_Page extract_
--- START ---
Since September 1 2019 Texas senate bill amendments to the election code came into effect, giving candidates in elections a 30-day protection period to the elections during which making and distributing digital look-alikes or synthetic fakes of the candidates is an offense. The law text defines the subject of the law as "a video, created with the intent to deceive, that appears to depict a real person performing an action that did not occur in reality"
In September 2019 Yle, the Finnish public broadcasting company, aired a result of experimental journalism, of the President in office Sauli Niinistö in its main news broadcast for the purpose of highlighting the advancing disinformation technology and problems that arise from it.
January 1 2020 California the state law came into effect banning the manufacturing and distribution of synthetic pornography without the consent of the people depicted. AB-602 provides victims of synthetic pornography with injunctive relief and poses legal threats of statutory and punitive damages on criminals making or distributing synthetic pornography without consent. The bill AB-602 was signed into law by California Governor Gavin Newsom on October 3 2019 and was authored by California State Assembly member Marc Berman.
January 1 2020, Chinese law requiring that synthetically faked footage should bear a clear notice about its fakeness came into effect. Failure to comply could be considered a crime the Cyberspace Administration of China stated on its website. China announced this new law in November 2019. The Chinese government seems to be reserving the right to prosecute both users and online video platforms failing to abide by the rules.
In July 2020''' the project by MIT's Center for Advanced Virtuality publishes a synthetic human-like fake in the appearance and almost in the sound of Nixon.
Key breakthrough to photorealism: reflectance capture

In 1999 Paul Debevec et al. of USC did the first known reflectance capture over the human face with their extremely simple light stage. They presented their method and results in SIGGRAPH 2000.
for human skin likeness requires both BRDF and special case of BTDF where light enters the skin, is transmitted and exits the skin.
The scientific breakthrough required finding the subsurface light component which can be found using knowledge that light that is reflected from the oil-to-air layer retains its polarization and the subsurface light loses its polarization. So equipped only with a movable light source, movable video camera, 2 polarizers and a computer program doing extremely simple math and the last piece required to reach photorealism was acquired.
For a believable result both light reflected from skin and within the skin which together make up the BSDF must be captured and simulated.

Capture

The 3D geometry and textures are captured onto a 3D model by a 3D reconstruction method, such as sampling the target by means of 3D scanning with an RGB XYZ scanner such as Arius3d or Cyberware, stereophotogrammetrically from synchronized photos or even from enough repeated non-simultaneous photos. Digital sculpting can be used to make up models of the body parts for which data cannot be acquired e.g. parts of the body covered by clothing.
For believable results also the reflectance field must be captured or an approximation must be picked from the libraries to form a 7D reflectance model of the target.
--- END ---
_Problems to solve_
(A) Answer these from the excerpt on digital look-alikes:
(i) How long is the protection period the Texas amendments give candidates before elections?
(ii) Who signed AB-602 into law, and on what date?
(iii) At which event did Paul Debevec et al. present their reflectance capture method and results?
(B) According to the excerpt on digital look-alikes, how can the subsurface light component be found? Answer in one to three sentences.
(C) Please rewrite the paragraph of the excerpt on digital look-alikes that begins "January 1 2020, Chinese law" as a short list, keeping its main facts.

_Records shown_
--- START ---
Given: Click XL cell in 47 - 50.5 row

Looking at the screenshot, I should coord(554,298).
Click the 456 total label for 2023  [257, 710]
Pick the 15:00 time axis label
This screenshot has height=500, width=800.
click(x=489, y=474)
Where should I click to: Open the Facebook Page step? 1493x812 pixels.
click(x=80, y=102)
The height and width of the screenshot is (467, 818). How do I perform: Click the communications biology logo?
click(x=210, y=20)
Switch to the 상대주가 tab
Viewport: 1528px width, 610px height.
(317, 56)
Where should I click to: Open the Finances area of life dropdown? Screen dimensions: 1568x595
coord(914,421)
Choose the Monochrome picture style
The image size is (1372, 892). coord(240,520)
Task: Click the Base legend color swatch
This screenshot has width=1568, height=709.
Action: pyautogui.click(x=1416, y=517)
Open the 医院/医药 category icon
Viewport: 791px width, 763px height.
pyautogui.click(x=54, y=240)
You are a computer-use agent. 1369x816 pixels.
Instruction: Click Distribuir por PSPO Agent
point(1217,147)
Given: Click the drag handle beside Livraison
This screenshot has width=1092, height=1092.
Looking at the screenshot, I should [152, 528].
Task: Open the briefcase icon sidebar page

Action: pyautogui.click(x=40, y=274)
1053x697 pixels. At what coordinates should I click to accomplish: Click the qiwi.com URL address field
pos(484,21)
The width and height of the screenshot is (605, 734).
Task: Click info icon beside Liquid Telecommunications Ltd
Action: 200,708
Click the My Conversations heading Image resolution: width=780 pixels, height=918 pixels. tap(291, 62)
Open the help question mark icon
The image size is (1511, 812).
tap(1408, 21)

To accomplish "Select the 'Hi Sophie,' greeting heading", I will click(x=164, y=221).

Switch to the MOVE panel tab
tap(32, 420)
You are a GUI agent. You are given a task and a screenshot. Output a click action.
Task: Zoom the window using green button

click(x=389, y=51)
--- END ---
_Your written answers_
(A)
(i) 30 days.
(ii) California Governor Gavin Newsom, on October 3 2019.
(iii) SIGGRAPH 2000.

(B) It can be found by using polarization. Light reflected from the oil-to-air layer keeps its polarization, but subsurface light loses it.

(C)
- China announced the law in November 2019, and it came into effect on January 1 2020.
- Synthetically faked footage must carry a clear notice that it is fake.
- The Cyberspace Administration of China stated on its website that failure to comply could be considered a crime.
- The Chinese government seems to reserve the right to prosecute both users and online video platforms that fail to follow the rules.